The scuffles came a day after the protest punk band's members Nadezhda Tolokonnikova and Maria Alyokhina were detained by police in the Russian Black Sea resort for several hours in connection with a theft case.
The latest fracas over their stay in Sochi came as the International Olympic Committee warned the girls that it would be "wholly inappropriate" to stage actions outside the Olympic venues.
The clash took place as Pussy Riot members sought to stage an action in the centre of Sochi.
They donned the coloured balaclavas and tights that are their group's trademark, but they were immediately surrounded by uniformed security personnel who appeared to be Cossacks.
The women were whipped repeatedly with horsewhips and roughly handled, video footage showed. At one point, Ms Tolokonnikova was thrown to the ground and her coat thrown on top of her.
Cossacks, clad in their national clothes, are often seen helping the police with their work in the south of Russia in line with a tradition dating back to Tsarist times.
Ms Tolokonnikova herself wrote on her Twitter feed that the group had been attempting to stage a new performance entitled "Putin will teach you to love the motherland".
The women went to Sochi hospitals for medical treatment and Ms Alyokhina later posted a picture of Ms Tolokonnikova in the hospital bed next to her.
Ms Tolokonnikova said her husband Pyotr Verzilov has suffered in particular due to the use of an unidentified spray.
The governor of the Krasnodar region which includes Sochi, Alexander Tkachev, said the incident had to be investigated, even if the views of Pussy Riot do not reflect the majority. "All the guilty in what took place should be punished," he said.

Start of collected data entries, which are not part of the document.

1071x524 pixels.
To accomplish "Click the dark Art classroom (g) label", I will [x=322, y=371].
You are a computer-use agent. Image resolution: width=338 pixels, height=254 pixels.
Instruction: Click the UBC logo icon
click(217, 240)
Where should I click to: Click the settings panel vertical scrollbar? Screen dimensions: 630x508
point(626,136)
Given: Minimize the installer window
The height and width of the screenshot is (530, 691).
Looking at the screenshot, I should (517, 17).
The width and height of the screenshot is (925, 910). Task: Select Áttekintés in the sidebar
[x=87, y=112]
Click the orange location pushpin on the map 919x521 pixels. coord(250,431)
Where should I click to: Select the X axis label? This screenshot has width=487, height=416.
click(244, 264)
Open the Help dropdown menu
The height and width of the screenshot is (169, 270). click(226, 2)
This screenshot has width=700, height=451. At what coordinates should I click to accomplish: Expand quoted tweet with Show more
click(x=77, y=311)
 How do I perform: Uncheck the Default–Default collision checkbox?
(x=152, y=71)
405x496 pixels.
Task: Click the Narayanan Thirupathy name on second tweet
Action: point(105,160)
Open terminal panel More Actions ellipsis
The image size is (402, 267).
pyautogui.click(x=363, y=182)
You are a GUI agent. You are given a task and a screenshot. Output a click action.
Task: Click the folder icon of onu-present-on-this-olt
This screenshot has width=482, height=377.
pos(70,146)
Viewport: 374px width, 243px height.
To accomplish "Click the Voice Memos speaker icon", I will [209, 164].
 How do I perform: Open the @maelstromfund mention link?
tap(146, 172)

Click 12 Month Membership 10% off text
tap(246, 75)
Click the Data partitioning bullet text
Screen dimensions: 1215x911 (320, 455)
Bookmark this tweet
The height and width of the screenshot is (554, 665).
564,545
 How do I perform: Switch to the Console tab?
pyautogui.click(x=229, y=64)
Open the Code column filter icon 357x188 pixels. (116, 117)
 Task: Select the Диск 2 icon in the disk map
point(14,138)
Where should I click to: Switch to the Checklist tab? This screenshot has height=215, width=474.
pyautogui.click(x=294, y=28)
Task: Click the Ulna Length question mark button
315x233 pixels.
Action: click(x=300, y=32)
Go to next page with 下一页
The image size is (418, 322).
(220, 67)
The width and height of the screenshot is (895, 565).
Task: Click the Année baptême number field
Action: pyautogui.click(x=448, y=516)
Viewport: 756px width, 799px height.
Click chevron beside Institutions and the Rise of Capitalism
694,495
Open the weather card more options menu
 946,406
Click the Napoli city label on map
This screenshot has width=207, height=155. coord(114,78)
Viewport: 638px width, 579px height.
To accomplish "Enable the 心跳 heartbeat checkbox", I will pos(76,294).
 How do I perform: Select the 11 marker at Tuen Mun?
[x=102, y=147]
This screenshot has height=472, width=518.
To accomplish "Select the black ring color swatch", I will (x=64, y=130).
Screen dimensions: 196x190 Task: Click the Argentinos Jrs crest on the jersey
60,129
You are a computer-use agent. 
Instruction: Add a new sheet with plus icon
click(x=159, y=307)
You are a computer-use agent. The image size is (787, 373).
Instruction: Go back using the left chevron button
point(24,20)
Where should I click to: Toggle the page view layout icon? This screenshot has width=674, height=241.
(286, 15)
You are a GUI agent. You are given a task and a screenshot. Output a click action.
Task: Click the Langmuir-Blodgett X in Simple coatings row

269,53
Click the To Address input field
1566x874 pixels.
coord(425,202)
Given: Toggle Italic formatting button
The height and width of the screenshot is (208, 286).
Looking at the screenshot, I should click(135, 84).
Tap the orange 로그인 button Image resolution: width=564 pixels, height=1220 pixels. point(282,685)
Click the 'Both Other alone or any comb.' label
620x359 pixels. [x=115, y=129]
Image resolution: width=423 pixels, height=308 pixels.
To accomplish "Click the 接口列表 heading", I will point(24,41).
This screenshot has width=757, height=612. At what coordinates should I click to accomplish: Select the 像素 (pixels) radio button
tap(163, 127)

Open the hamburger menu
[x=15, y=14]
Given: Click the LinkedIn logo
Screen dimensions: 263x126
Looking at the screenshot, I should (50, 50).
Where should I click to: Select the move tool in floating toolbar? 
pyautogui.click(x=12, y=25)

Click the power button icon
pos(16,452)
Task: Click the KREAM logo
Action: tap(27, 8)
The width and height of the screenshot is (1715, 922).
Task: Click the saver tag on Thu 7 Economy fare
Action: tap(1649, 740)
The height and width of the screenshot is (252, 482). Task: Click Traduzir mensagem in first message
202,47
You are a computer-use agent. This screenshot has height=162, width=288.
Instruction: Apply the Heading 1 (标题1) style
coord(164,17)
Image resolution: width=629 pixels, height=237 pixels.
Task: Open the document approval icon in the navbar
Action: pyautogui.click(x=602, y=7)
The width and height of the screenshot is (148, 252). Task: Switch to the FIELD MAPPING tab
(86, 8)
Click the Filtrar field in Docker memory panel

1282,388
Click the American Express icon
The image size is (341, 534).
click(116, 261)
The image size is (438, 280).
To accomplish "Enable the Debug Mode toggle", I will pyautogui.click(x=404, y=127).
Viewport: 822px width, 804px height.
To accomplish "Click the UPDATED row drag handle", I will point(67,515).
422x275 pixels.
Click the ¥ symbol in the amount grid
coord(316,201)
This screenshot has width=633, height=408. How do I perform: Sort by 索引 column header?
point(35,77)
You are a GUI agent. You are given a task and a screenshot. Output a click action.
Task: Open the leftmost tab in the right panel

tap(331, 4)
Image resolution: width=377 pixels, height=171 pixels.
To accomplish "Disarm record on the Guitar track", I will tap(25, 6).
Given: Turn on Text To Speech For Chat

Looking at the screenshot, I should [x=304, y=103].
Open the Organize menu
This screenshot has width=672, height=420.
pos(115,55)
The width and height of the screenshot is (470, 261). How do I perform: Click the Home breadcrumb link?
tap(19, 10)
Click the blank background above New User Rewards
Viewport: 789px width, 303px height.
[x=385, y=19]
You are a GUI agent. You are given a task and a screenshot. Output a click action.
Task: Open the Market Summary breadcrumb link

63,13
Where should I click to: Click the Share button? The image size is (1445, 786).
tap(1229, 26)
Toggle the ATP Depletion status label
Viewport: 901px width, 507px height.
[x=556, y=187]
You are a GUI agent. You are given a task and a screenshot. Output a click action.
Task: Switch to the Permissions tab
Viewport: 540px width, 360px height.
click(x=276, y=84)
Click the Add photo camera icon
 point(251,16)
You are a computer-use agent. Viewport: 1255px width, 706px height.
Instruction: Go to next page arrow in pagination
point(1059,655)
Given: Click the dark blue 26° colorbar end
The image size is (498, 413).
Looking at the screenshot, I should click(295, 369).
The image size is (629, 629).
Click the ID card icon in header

Both band members were sent to penal colonies on a two-year hooliganism sentence for performing an anti-Putin song in a Moscow cathedral in 2012. However, they were freed early on amnesty in December last year.
The IOC distanced itself from the controversy over the arrest on Tuesday, which rights groups described as a public relations disaster that cast a new shadow over the Games.
"I understand that it (the arrest) was not in the context of a protest against the Games," IOC spokesman Mark Adams said.
Asked whether Pussy Riot would be able to stage a protest inside the Olympic Park where the main venues are located, Mr Adams replied: "If they did it would be wholly inappropriate."